There may be a genuine responsibility here. The verdict is still out on whether AI makes us better doctors - the studies are early, the evidence is mixed, and the hype far exceeds the data. But if there is even a reasonable chance that these tools improve clinical reasoning, research productivity, or patient communication, do we not have an obligation to at least explore them?
The people around you are already using these tools. Colleagues, residents, and fellows are using ChatGPT and Claude to study, draft, and research. If you want to collaborate effectively - and if you want to help others use these tools responsibly - you need to understand what they can and cannot do.
And frankly, it is fun. Once you get past the initial awkwardness of talking to a chatbot, there is something genuinely delightful about having a tool that can brainstorm with you at midnight, summarize a paper in thirty seconds, or help you think through a case from an angle you had not considered.
It does not replace your expertise. It extends it.
A Word on Data Privacy (Beyond PHI)
Everyone knows not to put protected health information into public LLMs. But that is not the only thing you need to protect.
When you paste text into ChatGPT, Claude, or any cloud-based AI tool, you are giving that company access to whatever you input. That includes:
- Unpublished research data
- Grant proposals under review
- Manuscripts before publication
- Intellectual property
Even if it is not PHI, if it is sensitive or proprietary, it does not belong in a public-facing LLM.

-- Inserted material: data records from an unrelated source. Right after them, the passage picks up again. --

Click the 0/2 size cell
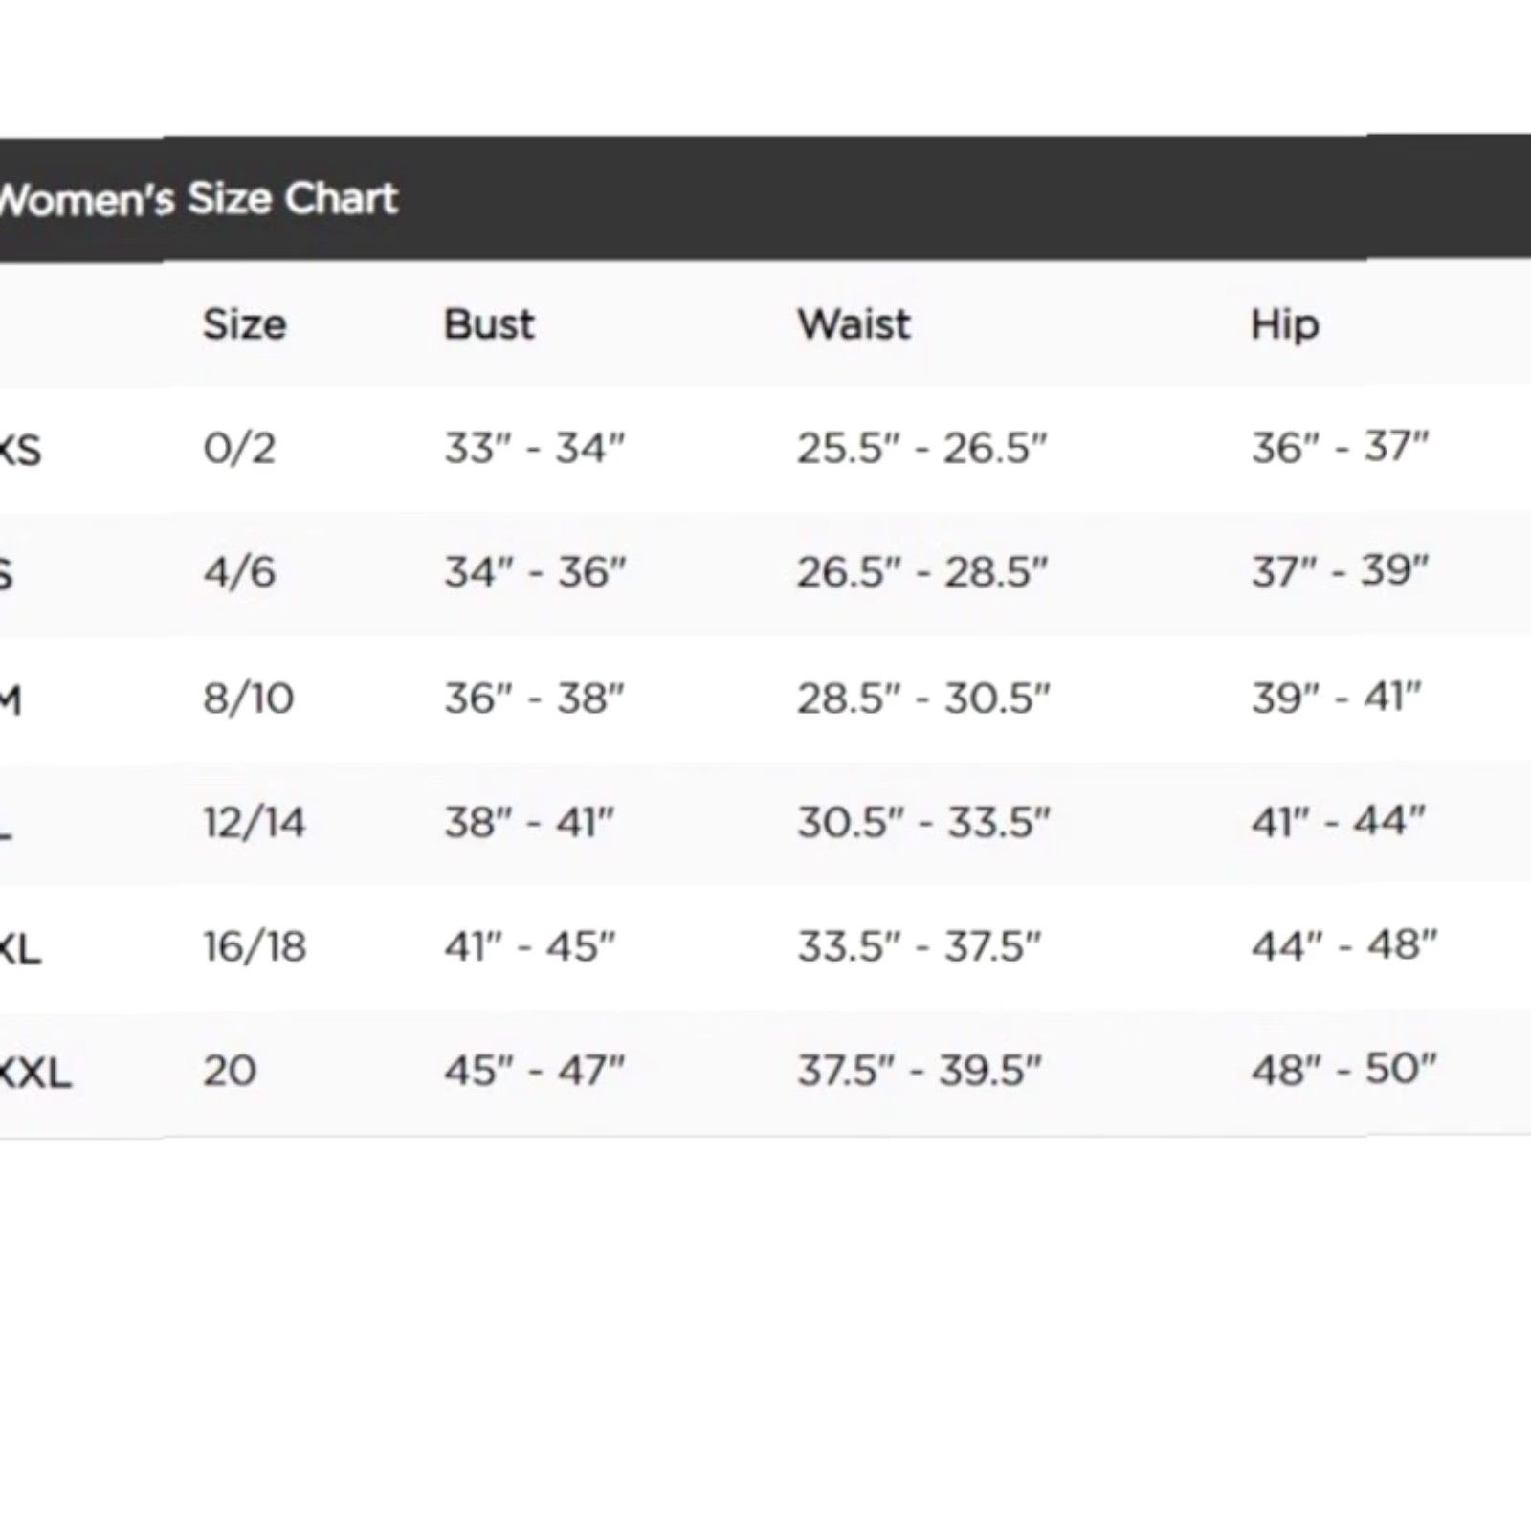The height and width of the screenshot is (1531, 1531). click(x=239, y=448)
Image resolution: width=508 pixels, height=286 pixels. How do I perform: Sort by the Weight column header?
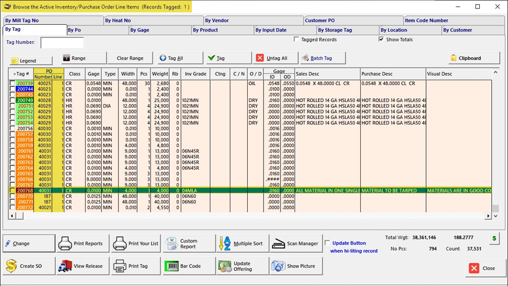click(160, 74)
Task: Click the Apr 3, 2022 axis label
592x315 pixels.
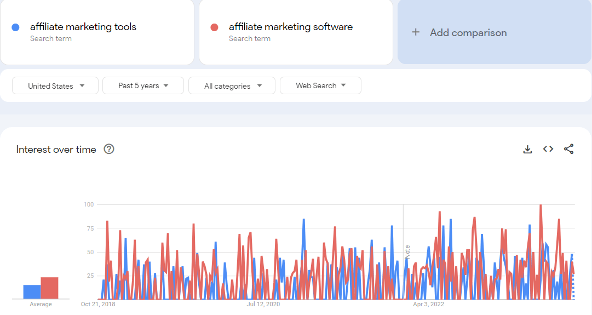Action: pos(428,304)
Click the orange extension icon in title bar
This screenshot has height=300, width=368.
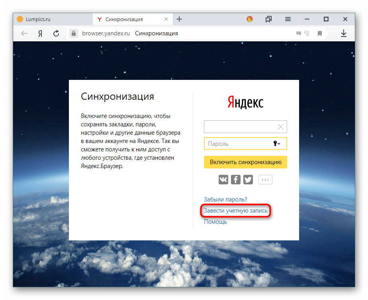pos(250,19)
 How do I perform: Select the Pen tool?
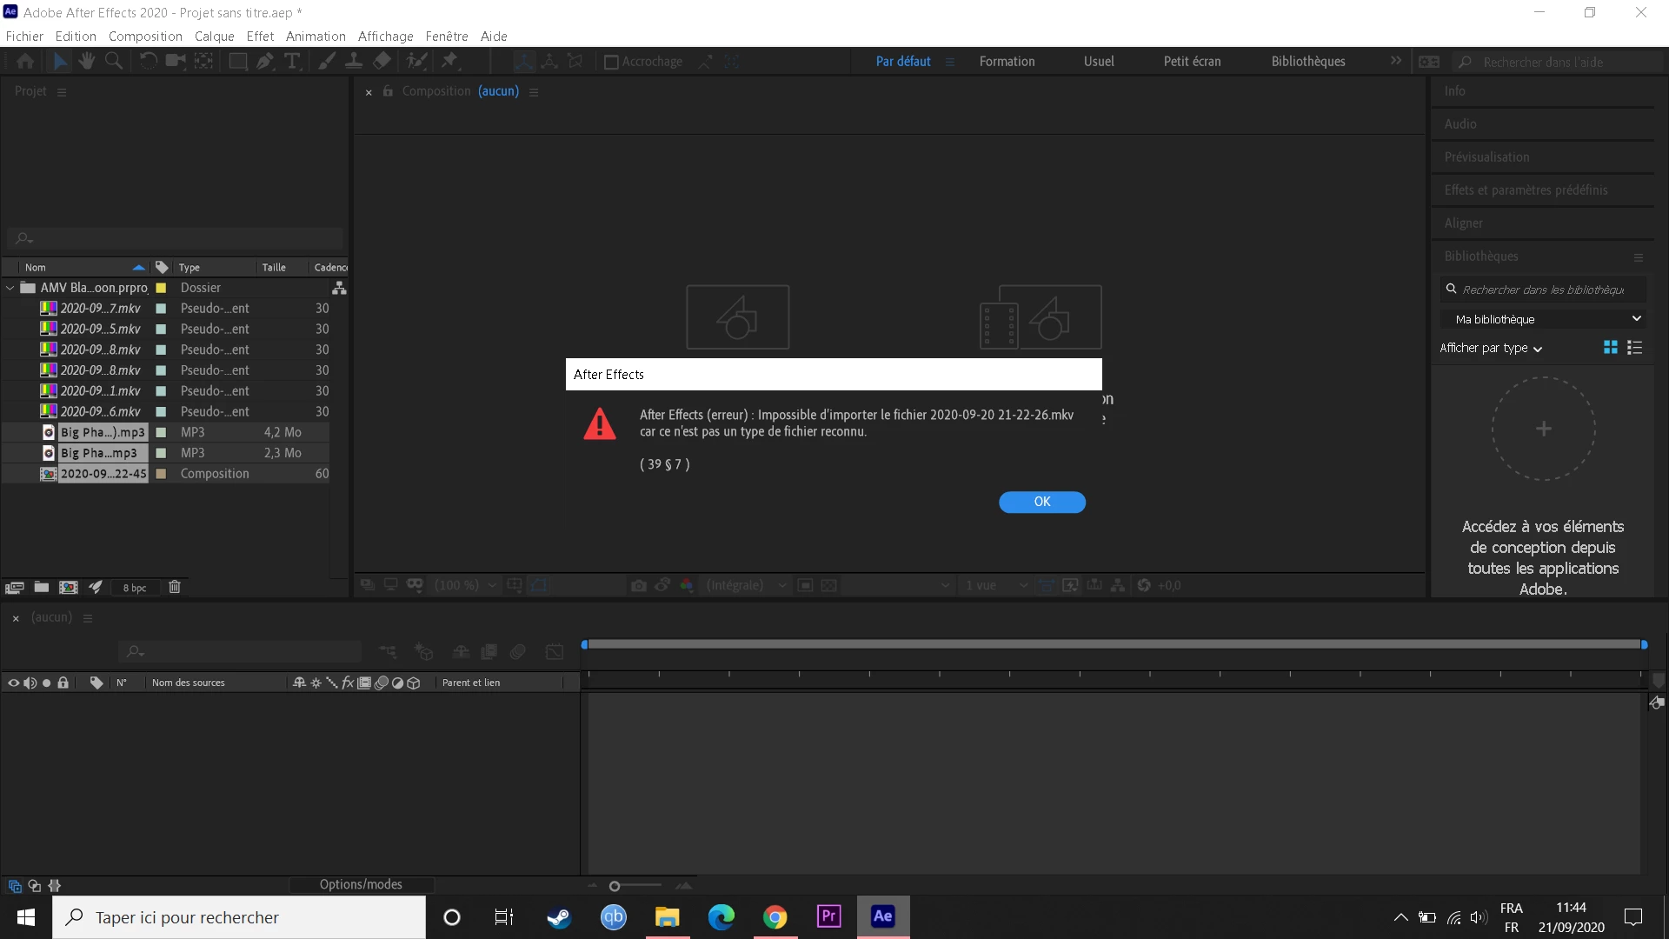coord(264,61)
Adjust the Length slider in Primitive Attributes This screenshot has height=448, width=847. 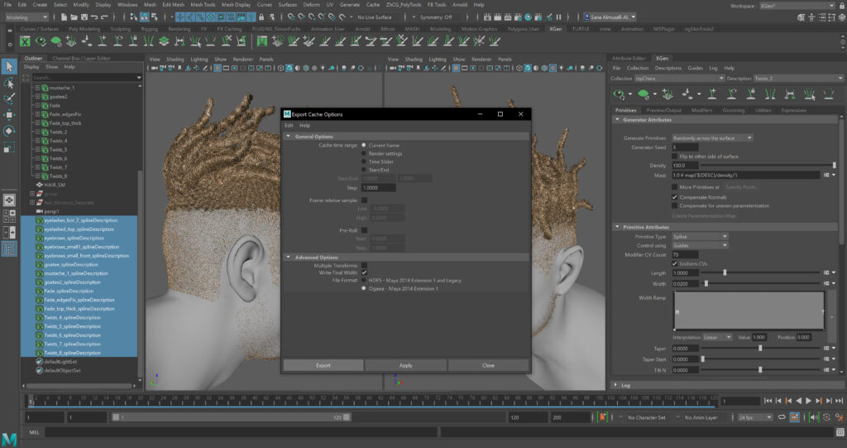[725, 272]
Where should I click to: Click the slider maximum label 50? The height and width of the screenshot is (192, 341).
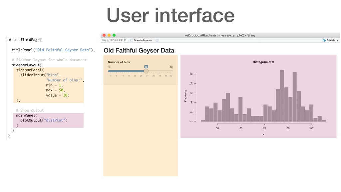[171, 67]
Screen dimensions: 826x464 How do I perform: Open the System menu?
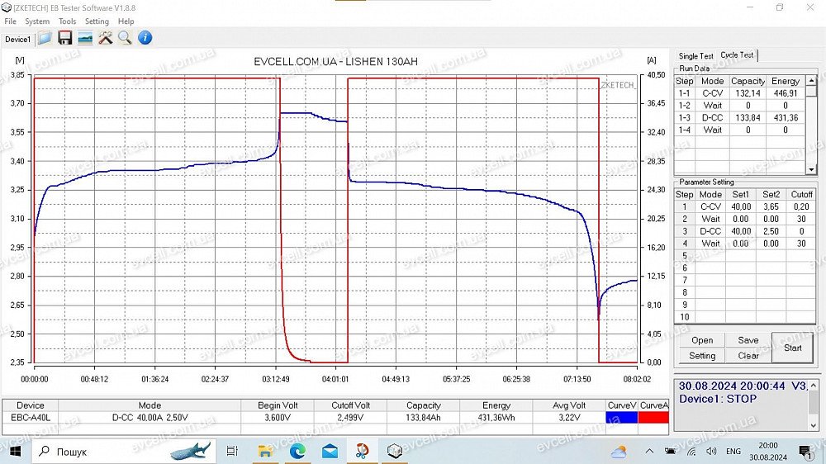(x=37, y=21)
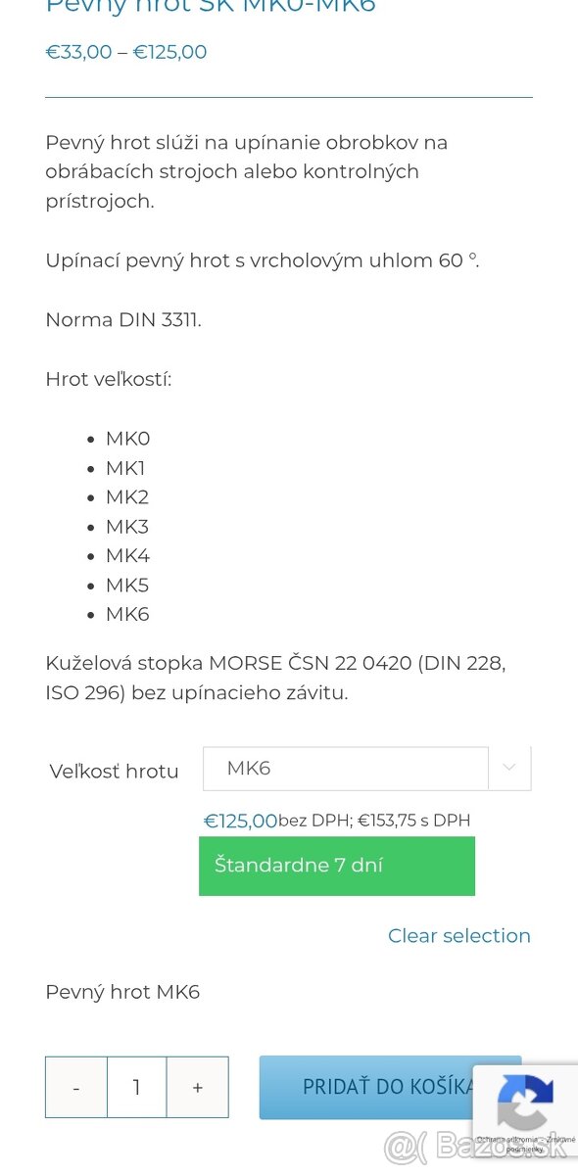578x1175 pixels.
Task: Click Clear selection to reset chosen size
Action: tap(458, 935)
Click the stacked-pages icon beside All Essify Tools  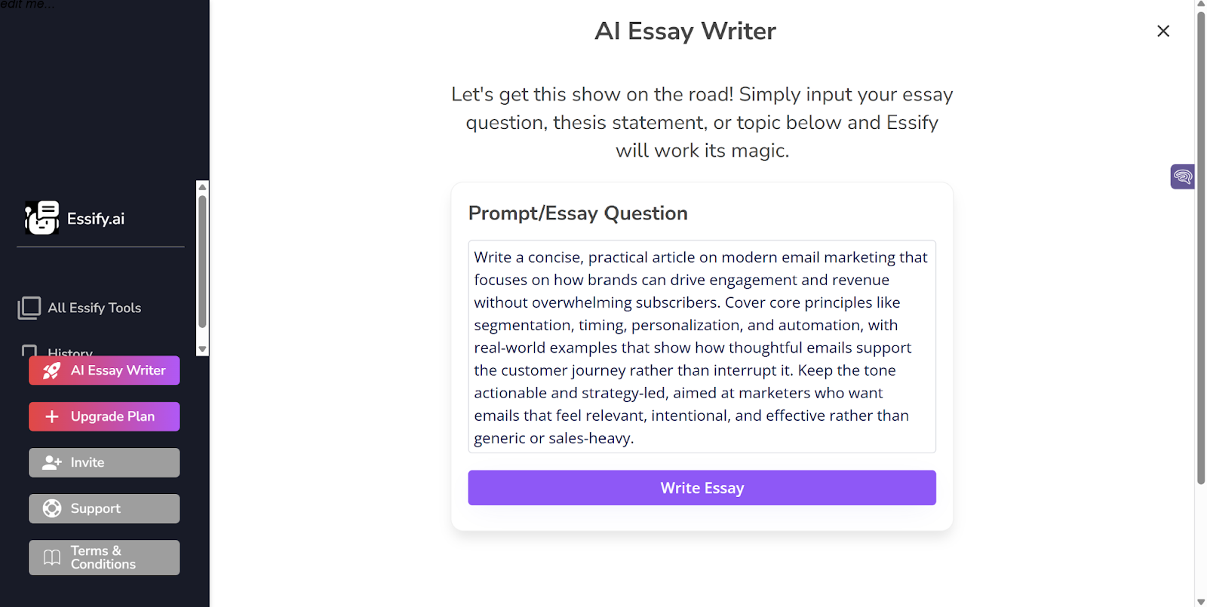[29, 308]
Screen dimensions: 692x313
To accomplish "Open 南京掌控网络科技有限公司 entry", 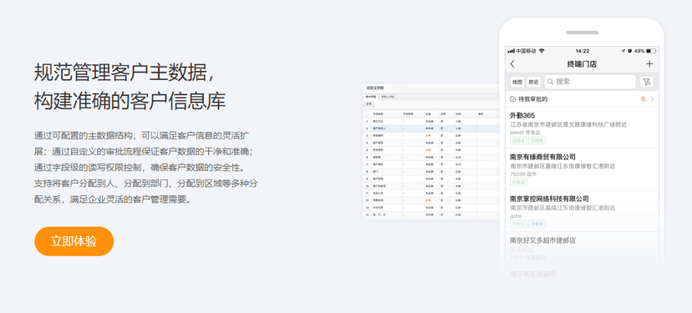I will pyautogui.click(x=582, y=211).
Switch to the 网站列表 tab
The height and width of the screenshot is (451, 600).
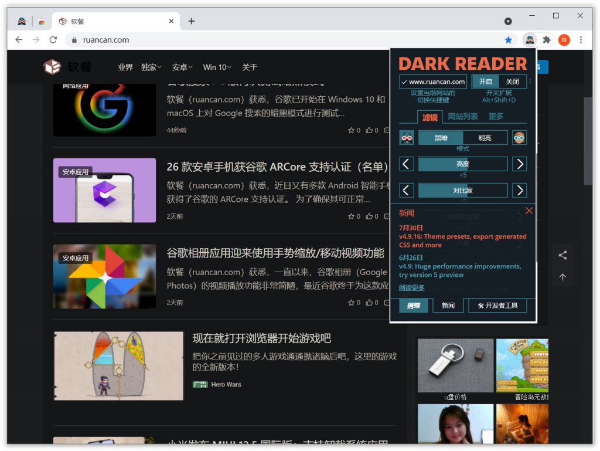click(463, 117)
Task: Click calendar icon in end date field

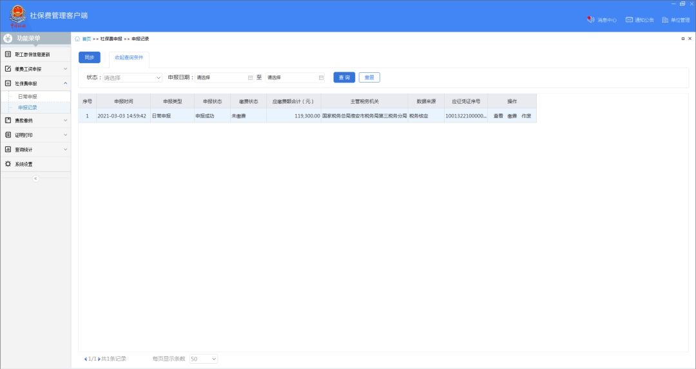Action: (x=321, y=77)
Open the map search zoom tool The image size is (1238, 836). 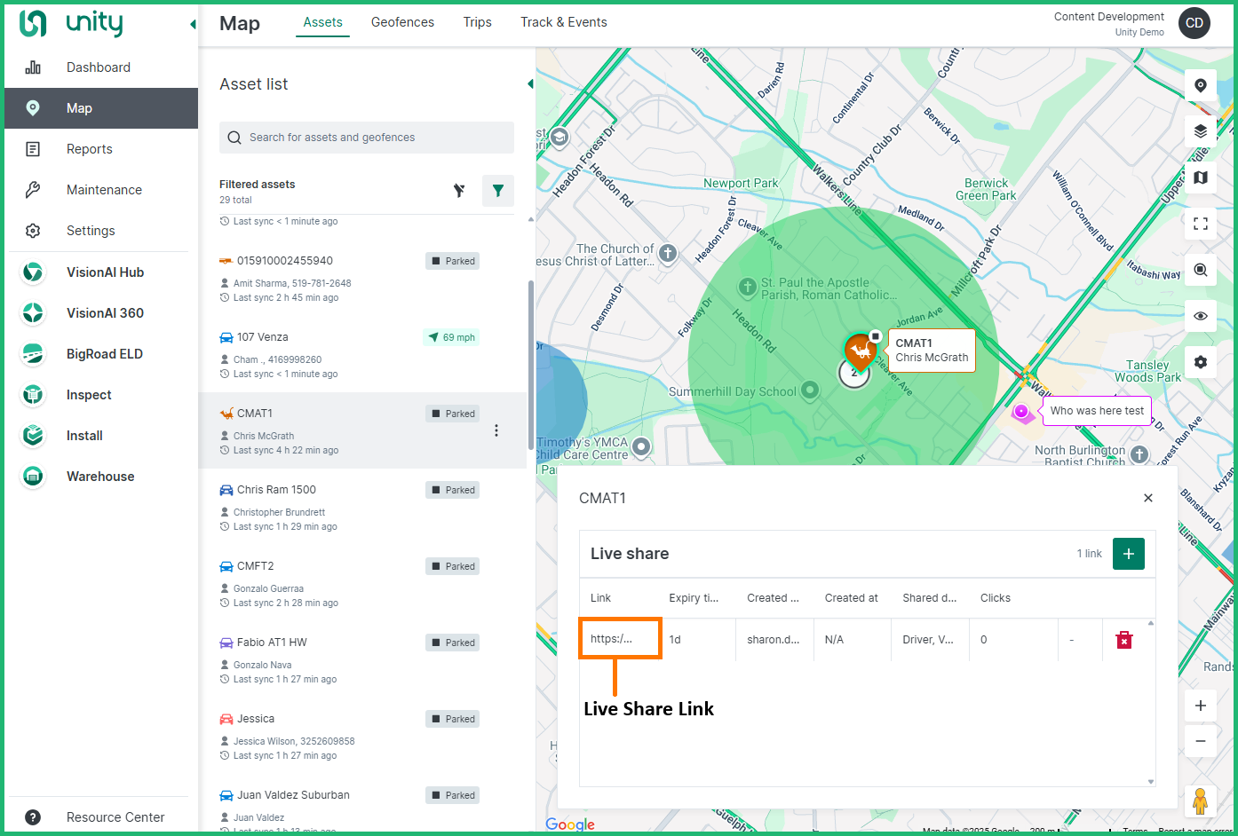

For truly sensitive work - analyzing preliminary data, drafting patents, working with confidential institutional information - consider local LLMs like Ollama that run entirely on your own machine. They are not as capable as the frontier models, but they keep everything private.
Think of it this way: if you would not email it to a stranger, do not paste it into a chatbot.
The Bottom Line
AI is pattern recognition at scale. LLMs are pattern recognition applied to language. They predict the next word, and they are very good at it - good enough to be genuinely useful for clinical work, research, and education.
But they are tools, not oracles. They do not think. They do not know. They predict.
Once you internalize that distinction, you are already ahead of most people talking about AI right now.